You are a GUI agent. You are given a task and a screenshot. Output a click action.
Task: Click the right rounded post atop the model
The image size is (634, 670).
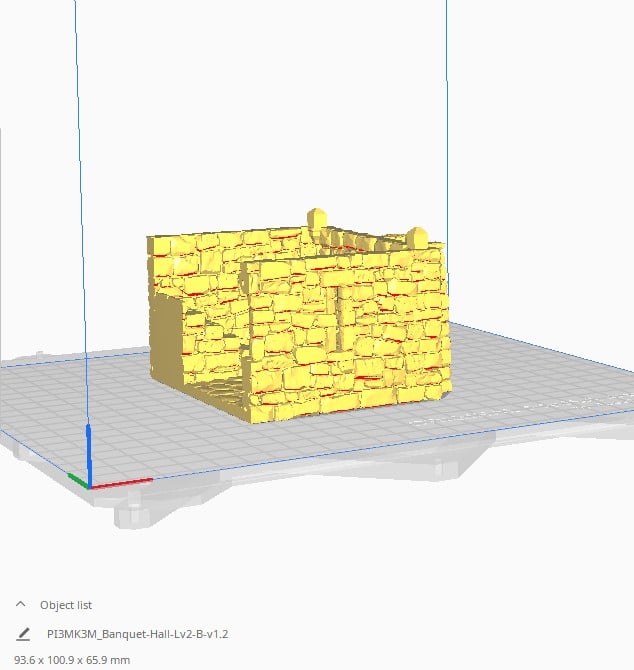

▬▬▬▬▬▬▬▬▬▬

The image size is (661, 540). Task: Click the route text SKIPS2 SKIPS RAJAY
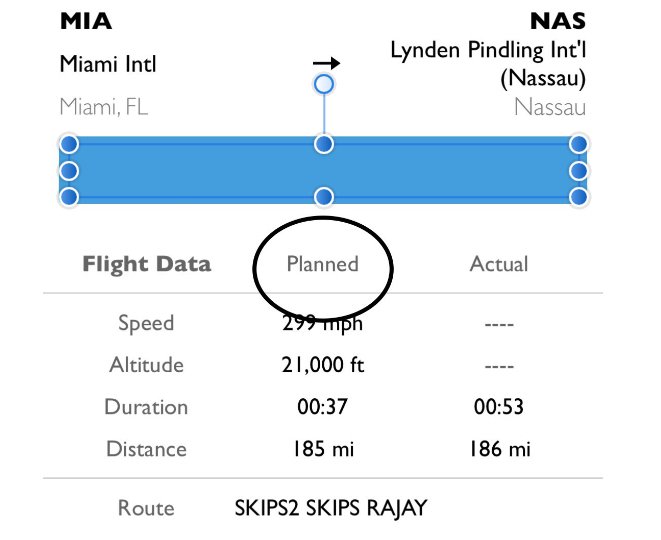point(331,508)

▬▬▬▬▬▬▬▬▬▬

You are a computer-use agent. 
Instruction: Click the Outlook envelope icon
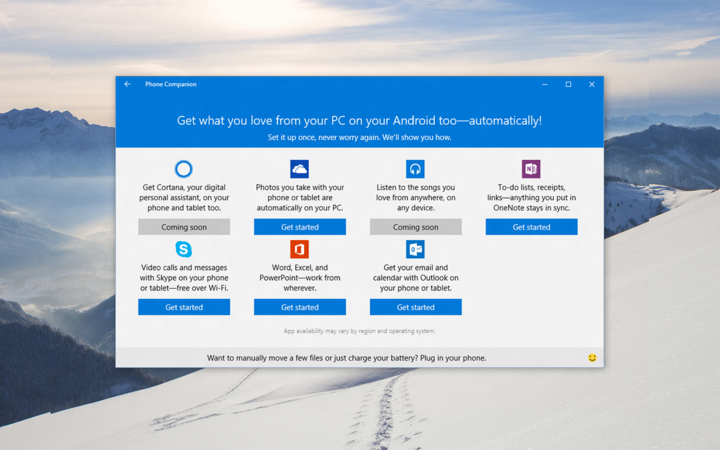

▬▬▬▬▬▬▬▬▬▬

=== Instructions to follow ===
What lines in the listing above contain the word "agent"? Show each one.

=== Response below ===
You are a GUI agent. You are given a task and a screenshot. Output a click action.
You are a computer-use agent. 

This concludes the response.